Wednesday, August 12, 2009

Feeding the Hungry

After my ride this evening, I decided to dig up one of the potatoes that looked the most yellowed and tired. I have been hearing a lot about the Late Blight that has been hitting farmers in the North East. Although none of my potatoes look blighted, I am worried about getting them out of the ground. Too early and the potatoes are too small and underdeveloped. Too late and I risk the blight and having them rot in the ground.

The decision on when to harvest was made for me. I picked a plant at the end of a row and gently went searching for the tubers. The first tuber I pulled out of the ground was half eaten. You could very clearly see the mole teeth marks biting into the flesh. Well, there you go. I decided to harvest all the potatoes tonight, lest I lose more of them to the varmint.

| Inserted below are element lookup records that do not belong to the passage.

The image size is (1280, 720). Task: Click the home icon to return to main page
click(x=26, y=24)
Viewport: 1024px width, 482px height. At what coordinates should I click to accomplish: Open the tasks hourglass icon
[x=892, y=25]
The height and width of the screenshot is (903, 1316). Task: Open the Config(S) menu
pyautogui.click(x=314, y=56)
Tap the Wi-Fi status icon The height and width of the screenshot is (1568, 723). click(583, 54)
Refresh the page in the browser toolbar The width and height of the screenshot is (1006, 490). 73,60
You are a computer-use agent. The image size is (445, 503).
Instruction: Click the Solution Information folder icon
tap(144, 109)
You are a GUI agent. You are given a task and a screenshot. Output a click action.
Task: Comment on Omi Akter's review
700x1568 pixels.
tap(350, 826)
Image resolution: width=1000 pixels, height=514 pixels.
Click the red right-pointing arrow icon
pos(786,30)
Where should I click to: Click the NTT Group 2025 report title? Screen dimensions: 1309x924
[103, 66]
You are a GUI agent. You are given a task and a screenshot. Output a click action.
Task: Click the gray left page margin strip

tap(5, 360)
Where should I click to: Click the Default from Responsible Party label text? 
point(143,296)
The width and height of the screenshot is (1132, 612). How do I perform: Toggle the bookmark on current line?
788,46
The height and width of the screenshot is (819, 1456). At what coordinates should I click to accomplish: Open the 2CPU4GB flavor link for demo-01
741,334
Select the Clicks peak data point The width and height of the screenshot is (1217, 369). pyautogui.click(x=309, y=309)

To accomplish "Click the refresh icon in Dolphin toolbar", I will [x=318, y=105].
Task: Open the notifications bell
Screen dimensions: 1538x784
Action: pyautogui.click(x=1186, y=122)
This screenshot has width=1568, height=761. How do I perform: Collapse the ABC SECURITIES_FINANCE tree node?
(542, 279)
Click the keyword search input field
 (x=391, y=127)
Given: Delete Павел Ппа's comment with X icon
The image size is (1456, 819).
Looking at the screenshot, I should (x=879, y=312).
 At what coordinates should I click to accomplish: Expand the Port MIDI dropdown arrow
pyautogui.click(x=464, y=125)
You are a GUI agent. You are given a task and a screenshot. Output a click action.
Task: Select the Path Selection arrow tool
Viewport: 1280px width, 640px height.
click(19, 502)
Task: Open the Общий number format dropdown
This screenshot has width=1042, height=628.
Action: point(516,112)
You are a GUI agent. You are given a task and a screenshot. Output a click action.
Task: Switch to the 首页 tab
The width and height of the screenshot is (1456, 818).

Aside from being half eaten, the rest of the potatoes on that plant were of good size. A couple more weeks probably would not have made much difference, but I would have lost more to the hungry rodent. As my hands followed its little burrows around my plants, I knew I had to act now or never.

This year's harvest.

I ended up pulling 30 lbs of potatoes out of the ground. Some of the later planted potatoes were less mature, but I decided to pull them all and count myself lucky. Thirty pounds is far, far off from my goal of 100 lbs of potatoes to last a year, but it's a good first year. I did not suffer through the blight (and my tomatoes look blissfully good right now), I did not have any rot or other pests beside the mole. And the five varieties I planted all did well.

The purples yielded the largest tubers. The deep red were next. The light red were small but prolific. And the German butter potatoes I bought special online yielded nice mid- to small-sized potatoes but only a few per plant. The fingerlings were also quite prolific. So the (hand picked by virgins and rinsed in unicorn tears = $$$) special-order potatoes were the most planted and yielded the least per plant. The other varieties I bought off a farmer at the Spring farmer's market and used for food and seed did the best. There's a good lesson there.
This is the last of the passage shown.